What you will do. Copy word for word the lines below from the one with "Go to Staff & Users section" to the one with "click(x=122, y=43)", both included, and nothing else.

>>>>

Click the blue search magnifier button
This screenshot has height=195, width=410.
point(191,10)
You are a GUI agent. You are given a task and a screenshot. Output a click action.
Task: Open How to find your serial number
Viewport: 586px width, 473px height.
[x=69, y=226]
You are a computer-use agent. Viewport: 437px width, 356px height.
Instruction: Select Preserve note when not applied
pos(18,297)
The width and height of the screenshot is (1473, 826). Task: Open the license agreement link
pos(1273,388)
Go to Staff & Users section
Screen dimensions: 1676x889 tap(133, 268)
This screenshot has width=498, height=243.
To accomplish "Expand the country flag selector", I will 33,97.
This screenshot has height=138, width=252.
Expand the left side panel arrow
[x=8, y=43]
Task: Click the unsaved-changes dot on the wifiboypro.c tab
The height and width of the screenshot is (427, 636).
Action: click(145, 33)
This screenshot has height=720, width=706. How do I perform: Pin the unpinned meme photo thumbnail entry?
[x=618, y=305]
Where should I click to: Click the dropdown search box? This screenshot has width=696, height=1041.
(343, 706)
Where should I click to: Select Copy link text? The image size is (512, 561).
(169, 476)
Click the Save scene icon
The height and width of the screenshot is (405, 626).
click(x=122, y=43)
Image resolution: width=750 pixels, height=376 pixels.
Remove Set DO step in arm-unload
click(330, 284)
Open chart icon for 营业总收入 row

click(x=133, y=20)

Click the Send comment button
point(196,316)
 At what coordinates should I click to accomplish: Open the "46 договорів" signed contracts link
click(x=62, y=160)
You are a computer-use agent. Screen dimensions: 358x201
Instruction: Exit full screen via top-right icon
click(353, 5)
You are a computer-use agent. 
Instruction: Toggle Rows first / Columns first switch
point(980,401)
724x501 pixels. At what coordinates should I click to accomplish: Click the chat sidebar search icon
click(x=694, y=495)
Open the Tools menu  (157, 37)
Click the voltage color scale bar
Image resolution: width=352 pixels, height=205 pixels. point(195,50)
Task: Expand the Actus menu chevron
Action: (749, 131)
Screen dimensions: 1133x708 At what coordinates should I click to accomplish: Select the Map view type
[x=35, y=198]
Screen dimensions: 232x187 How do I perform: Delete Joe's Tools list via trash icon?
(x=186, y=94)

<<<<

Response to the task.
Go to Staff & Users section
Screen dimensions: 1676x889 tap(133, 268)
This screenshot has width=498, height=243.
To accomplish "Expand the country flag selector", I will 33,97.
This screenshot has height=138, width=252.
Expand the left side panel arrow
[x=8, y=43]
Task: Click the unsaved-changes dot on the wifiboypro.c tab
The height and width of the screenshot is (427, 636).
Action: click(145, 33)
This screenshot has height=720, width=706. How do I perform: Pin the unpinned meme photo thumbnail entry?
[x=618, y=305]
Where should I click to: Click the dropdown search box? This screenshot has width=696, height=1041.
(343, 706)
Where should I click to: Select Copy link text? The image size is (512, 561).
(169, 476)
Click the Save scene icon
The height and width of the screenshot is (405, 626).
click(x=122, y=43)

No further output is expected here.